Frustriert ballte ich die Fäuste und spürte die Anspannung, die meinen ganzen Körper geflutet hatte. Ausgerechnet eine Hexe. Die Sorte paranormales Wesen, die ich am wenigsten von allen ausstehen konnte. Hexen waren eindeutig meine Nemesis. Jede einzelne Begegnung mit einer von ihnen hatte in einer Katastrophe geendet. Und niemand in Reichweite, mit dem ich mich abreagieren konnte. Kein Ryan, der mir in dieser Situation besänftigend über das Haar strich. Keine warme Werwolf-Umarmung, keine kräftigen Werwolfhände, die meine verspannten Nackenmuskeln massierten, keine mit leichtem Knurren unterlegte Stimme, die mich liebevoll-spöttisch aufforderte, endlich meine Arbeit zu tun. Ich vermisste ihn jetzt schon.
Und ich würde jeden auf der Stelle niederstrecken, der es wagte, mir derartige Gefühle zu unterstellen. Schließlich hatte ich einen Ruf zu wahren! Dunkle Feen verliebten sich nicht in Werwölfe. Oder überhaupt. Das war … das war unprofessionell!
Apropos Ruf – hinter mir kreischte schon wieder Essylts durchdringendes Organ. „Coralee! Ich brauch die Daten!“
Mit einem wütenden Knurren schickte ich den ganzen Schlamassel an den Computer ihrer Drohne.
Eine Sekunde Ruhe.
Dann schrillte mir etwas durch Mark und Bein.

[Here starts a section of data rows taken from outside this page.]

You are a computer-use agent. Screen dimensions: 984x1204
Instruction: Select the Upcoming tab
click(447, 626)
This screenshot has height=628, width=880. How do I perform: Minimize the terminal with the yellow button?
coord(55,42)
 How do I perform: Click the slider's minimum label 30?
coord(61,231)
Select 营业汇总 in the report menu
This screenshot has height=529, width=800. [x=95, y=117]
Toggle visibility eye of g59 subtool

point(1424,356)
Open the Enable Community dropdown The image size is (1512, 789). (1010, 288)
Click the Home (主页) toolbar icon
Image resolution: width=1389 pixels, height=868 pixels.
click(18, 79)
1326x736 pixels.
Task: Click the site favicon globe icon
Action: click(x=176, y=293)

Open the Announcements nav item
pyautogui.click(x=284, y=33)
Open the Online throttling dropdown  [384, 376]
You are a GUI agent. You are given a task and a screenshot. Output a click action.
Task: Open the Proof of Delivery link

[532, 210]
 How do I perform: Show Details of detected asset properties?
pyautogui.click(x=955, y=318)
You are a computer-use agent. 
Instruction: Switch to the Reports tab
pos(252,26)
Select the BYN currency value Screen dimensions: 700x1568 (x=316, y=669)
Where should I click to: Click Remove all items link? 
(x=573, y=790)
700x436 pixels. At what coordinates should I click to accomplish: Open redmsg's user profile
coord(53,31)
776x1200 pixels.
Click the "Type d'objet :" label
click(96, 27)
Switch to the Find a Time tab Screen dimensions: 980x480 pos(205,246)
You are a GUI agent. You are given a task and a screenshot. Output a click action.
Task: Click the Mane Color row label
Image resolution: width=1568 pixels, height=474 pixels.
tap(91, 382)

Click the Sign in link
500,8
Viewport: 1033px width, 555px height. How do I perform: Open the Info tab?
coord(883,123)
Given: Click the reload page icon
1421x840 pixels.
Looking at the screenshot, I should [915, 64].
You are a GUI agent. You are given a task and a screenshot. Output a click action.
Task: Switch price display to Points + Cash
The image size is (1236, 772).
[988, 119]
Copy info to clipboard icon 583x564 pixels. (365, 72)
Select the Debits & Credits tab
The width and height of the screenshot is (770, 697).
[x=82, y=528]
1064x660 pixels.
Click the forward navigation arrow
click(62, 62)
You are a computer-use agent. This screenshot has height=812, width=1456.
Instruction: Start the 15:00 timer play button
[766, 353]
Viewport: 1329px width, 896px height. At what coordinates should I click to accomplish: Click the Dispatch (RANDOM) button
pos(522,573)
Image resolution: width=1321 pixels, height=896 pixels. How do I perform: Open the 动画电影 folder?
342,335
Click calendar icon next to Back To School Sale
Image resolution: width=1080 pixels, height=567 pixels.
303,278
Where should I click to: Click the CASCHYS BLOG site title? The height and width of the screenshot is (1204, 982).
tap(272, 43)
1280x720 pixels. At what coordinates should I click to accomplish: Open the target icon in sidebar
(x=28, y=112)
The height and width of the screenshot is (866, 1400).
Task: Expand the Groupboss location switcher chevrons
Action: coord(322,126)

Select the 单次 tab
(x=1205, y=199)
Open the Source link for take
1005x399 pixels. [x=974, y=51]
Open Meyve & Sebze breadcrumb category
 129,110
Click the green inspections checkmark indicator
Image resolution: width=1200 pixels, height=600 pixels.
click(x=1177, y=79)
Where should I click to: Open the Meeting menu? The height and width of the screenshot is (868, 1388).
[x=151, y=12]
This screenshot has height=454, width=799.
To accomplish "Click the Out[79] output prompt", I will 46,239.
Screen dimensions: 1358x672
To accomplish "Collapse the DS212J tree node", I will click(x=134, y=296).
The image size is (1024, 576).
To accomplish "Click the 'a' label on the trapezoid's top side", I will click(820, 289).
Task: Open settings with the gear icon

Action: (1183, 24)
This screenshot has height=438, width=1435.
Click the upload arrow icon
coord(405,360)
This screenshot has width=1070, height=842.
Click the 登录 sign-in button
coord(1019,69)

Wer schon mal eine Irrwischfrau schreien gehört hat, weiß, was ich gerade erduldete. Wer nicht, nun, sagen wir, dagegen ist das Bohren eines Weisheitszahns ohne Betäubung und mit einem Schlagbohrer für industrielle Bauzwecke inklusive kreischendem Patienten pure Entspannungsmusik.